### MATERIAL SUPPLIED
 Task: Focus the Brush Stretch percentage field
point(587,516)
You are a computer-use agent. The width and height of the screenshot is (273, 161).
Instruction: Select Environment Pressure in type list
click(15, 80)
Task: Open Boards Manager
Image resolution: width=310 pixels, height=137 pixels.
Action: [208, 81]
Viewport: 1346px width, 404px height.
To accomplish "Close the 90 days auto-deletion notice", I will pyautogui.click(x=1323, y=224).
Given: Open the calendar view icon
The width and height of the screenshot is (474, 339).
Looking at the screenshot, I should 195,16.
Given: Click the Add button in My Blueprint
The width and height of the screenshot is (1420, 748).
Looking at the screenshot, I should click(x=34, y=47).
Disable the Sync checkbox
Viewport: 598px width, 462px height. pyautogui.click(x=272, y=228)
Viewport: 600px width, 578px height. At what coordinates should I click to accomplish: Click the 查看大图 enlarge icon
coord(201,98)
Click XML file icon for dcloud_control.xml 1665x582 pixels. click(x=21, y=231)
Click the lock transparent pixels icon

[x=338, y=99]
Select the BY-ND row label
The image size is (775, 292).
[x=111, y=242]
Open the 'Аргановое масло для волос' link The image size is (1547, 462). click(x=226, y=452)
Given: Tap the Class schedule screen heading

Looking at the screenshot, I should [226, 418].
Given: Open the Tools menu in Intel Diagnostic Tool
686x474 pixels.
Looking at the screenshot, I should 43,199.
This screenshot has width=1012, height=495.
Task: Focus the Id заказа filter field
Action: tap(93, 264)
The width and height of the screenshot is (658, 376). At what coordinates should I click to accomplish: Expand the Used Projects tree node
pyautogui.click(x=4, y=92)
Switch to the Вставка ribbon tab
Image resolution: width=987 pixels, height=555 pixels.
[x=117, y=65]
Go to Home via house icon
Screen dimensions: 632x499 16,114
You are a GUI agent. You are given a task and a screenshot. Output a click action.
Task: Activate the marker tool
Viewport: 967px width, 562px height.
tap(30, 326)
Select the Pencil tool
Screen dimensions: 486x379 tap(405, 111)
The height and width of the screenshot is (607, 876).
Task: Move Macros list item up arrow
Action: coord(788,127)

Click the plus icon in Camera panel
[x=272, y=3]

### WORK ITEM
Please write out each entry shown above exactly as given.

### TASK RESPONSE
 Task: Focus the Brush Stretch percentage field
point(587,516)
You are a computer-use agent. The width and height of the screenshot is (273, 161).
Instruction: Select Environment Pressure in type list
click(15, 80)
Task: Open Boards Manager
Image resolution: width=310 pixels, height=137 pixels.
Action: [208, 81]
Viewport: 1346px width, 404px height.
To accomplish "Close the 90 days auto-deletion notice", I will pyautogui.click(x=1323, y=224).
Given: Open the calendar view icon
The width and height of the screenshot is (474, 339).
Looking at the screenshot, I should 195,16.
Given: Click the Add button in My Blueprint
The width and height of the screenshot is (1420, 748).
Looking at the screenshot, I should click(x=34, y=47).
Disable the Sync checkbox
Viewport: 598px width, 462px height. pyautogui.click(x=272, y=228)
Viewport: 600px width, 578px height. At what coordinates should I click to accomplish: Click the 查看大图 enlarge icon
coord(201,98)
Click XML file icon for dcloud_control.xml 1665x582 pixels. click(x=21, y=231)
Click the lock transparent pixels icon

[x=338, y=99]
Select the BY-ND row label
The image size is (775, 292).
[x=111, y=242]
Open the 'Аргановое масло для волос' link The image size is (1547, 462). click(x=226, y=452)
Given: Tap the Class schedule screen heading

Looking at the screenshot, I should [226, 418].
Given: Open the Tools menu in Intel Diagnostic Tool
686x474 pixels.
Looking at the screenshot, I should 43,199.
This screenshot has width=1012, height=495.
Task: Focus the Id заказа filter field
Action: tap(93, 264)
The width and height of the screenshot is (658, 376). At what coordinates should I click to accomplish: Expand the Used Projects tree node
pyautogui.click(x=4, y=92)
Switch to the Вставка ribbon tab
Image resolution: width=987 pixels, height=555 pixels.
[x=117, y=65]
Go to Home via house icon
Screen dimensions: 632x499 16,114
You are a GUI agent. You are given a task and a screenshot. Output a click action.
Task: Activate the marker tool
Viewport: 967px width, 562px height.
tap(30, 326)
Select the Pencil tool
Screen dimensions: 486x379 tap(405, 111)
The height and width of the screenshot is (607, 876).
Task: Move Macros list item up arrow
Action: coord(788,127)

Click the plus icon in Camera panel
[x=272, y=3]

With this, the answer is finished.